■ **Exercise aim**: The answer must consist only of the lines from the line with "Tap the phrase" to the line with "Open Đơn hàng", both included, exactly as they stand below.

■ **Material supplied**:

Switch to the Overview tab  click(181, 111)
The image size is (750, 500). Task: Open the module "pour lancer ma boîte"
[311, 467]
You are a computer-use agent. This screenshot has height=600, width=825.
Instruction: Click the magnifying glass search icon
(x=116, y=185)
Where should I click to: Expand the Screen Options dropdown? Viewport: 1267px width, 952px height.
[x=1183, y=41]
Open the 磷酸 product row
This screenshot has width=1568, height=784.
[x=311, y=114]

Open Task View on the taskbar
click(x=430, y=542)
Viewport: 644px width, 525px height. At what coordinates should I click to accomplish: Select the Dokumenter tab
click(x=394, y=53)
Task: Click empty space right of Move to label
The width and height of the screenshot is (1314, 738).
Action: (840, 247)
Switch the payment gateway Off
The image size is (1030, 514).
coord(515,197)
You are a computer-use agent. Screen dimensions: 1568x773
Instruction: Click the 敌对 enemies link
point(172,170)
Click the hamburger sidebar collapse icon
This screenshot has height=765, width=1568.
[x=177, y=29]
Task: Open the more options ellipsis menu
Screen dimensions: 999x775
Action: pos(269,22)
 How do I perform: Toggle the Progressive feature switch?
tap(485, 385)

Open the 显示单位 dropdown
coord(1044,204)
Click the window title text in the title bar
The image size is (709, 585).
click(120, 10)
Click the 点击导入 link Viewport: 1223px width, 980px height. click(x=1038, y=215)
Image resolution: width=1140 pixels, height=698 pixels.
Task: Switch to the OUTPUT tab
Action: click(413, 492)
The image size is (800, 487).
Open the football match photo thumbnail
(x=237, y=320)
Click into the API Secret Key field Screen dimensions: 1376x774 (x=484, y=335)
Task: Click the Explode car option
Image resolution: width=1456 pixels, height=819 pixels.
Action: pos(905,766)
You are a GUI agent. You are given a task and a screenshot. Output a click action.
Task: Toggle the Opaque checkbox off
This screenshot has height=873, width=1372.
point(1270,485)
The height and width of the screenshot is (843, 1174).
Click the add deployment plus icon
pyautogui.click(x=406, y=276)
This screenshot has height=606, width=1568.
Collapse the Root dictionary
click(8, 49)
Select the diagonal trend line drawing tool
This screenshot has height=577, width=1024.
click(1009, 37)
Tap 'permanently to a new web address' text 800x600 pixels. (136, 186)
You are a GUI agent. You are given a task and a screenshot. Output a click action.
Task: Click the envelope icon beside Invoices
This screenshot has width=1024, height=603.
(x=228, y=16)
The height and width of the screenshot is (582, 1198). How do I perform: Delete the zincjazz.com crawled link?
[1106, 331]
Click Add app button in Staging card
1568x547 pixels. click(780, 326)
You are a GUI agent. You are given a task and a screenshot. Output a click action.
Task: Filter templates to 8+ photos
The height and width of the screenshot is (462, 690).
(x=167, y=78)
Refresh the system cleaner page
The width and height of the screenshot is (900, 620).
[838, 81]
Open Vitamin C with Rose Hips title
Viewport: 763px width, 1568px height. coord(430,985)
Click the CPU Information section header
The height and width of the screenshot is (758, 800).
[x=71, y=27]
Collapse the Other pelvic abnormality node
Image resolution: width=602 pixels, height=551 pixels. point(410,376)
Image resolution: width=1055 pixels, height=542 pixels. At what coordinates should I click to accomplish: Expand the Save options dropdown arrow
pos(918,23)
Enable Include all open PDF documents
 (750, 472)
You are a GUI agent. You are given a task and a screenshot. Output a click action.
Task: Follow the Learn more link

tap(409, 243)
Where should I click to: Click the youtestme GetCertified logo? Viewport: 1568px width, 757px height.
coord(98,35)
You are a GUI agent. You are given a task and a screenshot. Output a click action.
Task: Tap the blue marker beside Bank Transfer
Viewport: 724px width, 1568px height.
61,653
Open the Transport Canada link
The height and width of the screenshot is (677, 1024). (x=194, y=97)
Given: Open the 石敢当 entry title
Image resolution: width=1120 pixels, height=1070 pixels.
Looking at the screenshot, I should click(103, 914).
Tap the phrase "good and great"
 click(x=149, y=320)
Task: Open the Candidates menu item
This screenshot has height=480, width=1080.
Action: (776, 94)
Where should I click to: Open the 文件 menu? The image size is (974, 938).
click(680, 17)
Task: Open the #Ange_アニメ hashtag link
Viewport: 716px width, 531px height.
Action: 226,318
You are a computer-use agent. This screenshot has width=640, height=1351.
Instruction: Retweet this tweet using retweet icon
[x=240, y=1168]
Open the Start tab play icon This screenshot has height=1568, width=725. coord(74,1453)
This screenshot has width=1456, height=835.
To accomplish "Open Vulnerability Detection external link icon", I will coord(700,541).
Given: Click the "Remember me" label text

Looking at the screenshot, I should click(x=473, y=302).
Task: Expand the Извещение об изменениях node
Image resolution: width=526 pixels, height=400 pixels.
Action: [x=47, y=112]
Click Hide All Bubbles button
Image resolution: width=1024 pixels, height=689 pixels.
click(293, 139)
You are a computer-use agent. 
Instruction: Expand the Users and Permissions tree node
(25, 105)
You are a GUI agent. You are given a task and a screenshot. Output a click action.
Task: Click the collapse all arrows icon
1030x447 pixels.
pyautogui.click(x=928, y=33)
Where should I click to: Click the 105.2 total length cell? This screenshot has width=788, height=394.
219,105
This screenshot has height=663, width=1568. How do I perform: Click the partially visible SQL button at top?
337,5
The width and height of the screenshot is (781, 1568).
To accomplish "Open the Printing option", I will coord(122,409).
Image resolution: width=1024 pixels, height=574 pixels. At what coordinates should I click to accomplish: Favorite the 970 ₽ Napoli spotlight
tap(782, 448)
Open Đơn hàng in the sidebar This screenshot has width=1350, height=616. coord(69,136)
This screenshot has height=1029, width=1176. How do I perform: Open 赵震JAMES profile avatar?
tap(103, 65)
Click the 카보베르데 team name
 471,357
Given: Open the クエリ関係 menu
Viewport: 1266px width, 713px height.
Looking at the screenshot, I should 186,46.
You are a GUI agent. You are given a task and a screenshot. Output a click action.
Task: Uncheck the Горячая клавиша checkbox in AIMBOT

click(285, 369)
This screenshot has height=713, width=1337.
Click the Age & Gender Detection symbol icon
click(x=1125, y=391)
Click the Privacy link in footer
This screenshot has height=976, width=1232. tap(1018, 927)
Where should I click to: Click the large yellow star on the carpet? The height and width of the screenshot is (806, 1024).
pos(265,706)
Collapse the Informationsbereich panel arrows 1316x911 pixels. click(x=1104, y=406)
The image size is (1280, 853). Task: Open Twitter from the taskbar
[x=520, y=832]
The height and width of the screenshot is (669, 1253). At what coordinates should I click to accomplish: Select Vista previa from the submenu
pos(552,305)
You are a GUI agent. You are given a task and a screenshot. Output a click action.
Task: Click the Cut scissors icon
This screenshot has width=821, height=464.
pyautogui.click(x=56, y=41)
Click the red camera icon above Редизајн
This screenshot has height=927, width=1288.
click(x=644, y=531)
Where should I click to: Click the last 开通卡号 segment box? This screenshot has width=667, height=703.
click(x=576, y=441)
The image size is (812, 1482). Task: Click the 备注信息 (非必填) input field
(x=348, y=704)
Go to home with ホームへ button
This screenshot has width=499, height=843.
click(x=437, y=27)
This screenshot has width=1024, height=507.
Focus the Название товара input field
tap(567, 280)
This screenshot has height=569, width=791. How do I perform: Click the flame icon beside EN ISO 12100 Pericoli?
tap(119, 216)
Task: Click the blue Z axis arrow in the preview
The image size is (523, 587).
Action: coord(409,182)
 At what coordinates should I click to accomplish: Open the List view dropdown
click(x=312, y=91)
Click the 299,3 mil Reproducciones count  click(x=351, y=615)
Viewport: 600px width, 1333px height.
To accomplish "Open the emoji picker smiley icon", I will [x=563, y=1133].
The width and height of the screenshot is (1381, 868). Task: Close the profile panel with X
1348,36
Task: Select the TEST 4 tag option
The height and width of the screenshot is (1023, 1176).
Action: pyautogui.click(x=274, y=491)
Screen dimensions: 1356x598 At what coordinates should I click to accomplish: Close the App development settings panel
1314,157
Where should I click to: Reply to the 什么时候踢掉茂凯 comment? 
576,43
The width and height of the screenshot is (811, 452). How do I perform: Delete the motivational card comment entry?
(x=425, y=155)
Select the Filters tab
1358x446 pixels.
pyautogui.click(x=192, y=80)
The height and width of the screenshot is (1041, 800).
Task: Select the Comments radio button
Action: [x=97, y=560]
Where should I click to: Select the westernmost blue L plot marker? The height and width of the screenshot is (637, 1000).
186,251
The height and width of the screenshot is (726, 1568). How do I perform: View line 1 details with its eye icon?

■ **Written reply**:
Tap the phrase "good and great"
 click(x=149, y=320)
Task: Open the Candidates menu item
This screenshot has height=480, width=1080.
Action: (776, 94)
Where should I click to: Open the 文件 menu? The image size is (974, 938).
click(680, 17)
Task: Open the #Ange_アニメ hashtag link
Viewport: 716px width, 531px height.
Action: 226,318
You are a computer-use agent. This screenshot has width=640, height=1351.
Instruction: Retweet this tweet using retweet icon
[x=240, y=1168]
Open the Start tab play icon This screenshot has height=1568, width=725. coord(74,1453)
This screenshot has width=1456, height=835.
To accomplish "Open Vulnerability Detection external link icon", I will coord(700,541).
Given: Click the "Remember me" label text

Looking at the screenshot, I should click(x=473, y=302).
Task: Expand the Извещение об изменениях node
Image resolution: width=526 pixels, height=400 pixels.
Action: [x=47, y=112]
Click Hide All Bubbles button
Image resolution: width=1024 pixels, height=689 pixels.
click(293, 139)
You are a computer-use agent. 
Instruction: Expand the Users and Permissions tree node
(25, 105)
You are a GUI agent. You are given a task and a screenshot. Output a click action.
Task: Click the collapse all arrows icon
1030x447 pixels.
pyautogui.click(x=928, y=33)
Where should I click to: Click the 105.2 total length cell? This screenshot has width=788, height=394.
219,105
This screenshot has height=663, width=1568. How do I perform: Click the partially visible SQL button at top?
337,5
The width and height of the screenshot is (781, 1568).
To accomplish "Open the Printing option", I will coord(122,409).
Image resolution: width=1024 pixels, height=574 pixels. At what coordinates should I click to accomplish: Favorite the 970 ₽ Napoli spotlight
tap(782, 448)
Open Đơn hàng in the sidebar This screenshot has width=1350, height=616. coord(69,136)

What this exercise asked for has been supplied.